The Block Leasing System

The government of Ecuador rents oil exploration and drilling rights in territorial concessions known as "blocks" to foreign oil companies. At present there are 17 such concessions in the Oriente, and all but four of them are located in the northern half of the region. These 17 blocks have been leased by oil companies from the United States, Argentina, Spain, and other countries
Control of drilling rights shifts from one company to another periodically, but the drilling goes on. 

Petro signAuctions of oil blocks to the highest bidder are held periodically in Ecuador. In response to a severe economic crisis, the Ecuadorian government has taken measures to double oil exportation in the coming years.

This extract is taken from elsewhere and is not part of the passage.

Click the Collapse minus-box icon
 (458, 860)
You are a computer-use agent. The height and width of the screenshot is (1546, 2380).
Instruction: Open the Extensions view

In tandem with construction of a new cross-country oil pipeline, the Ninth Round of oil block leasing will be held early in 2002. This comes after a long period of resistance against the new leasing, which threatens to open up vast new areas in the southern Oriente.

New oil blocks, on average, comprise approximately 200,000 hectares. The Ninth Round of leasing, as currently planned, will open at least four new blocks to prospecting deep in the heart of Pastaza province -- remote lands that are still pristine Amazon rain forests. The affected territories are home to many indigenous and colono (settler) communities. Some of the blocks being considered for leasing overlap protected natural reserves, including Yasuni National Park. There the living area of the Tagaere, the last uncontacted indigenous community, had been declared an "untouchable" zone. All this is threatened now.

Exploitation of the new oil concessions will bring considerable private investment to Ecuador. But at the same time, the expansion could have disastrous consequences for the people of the Oriente.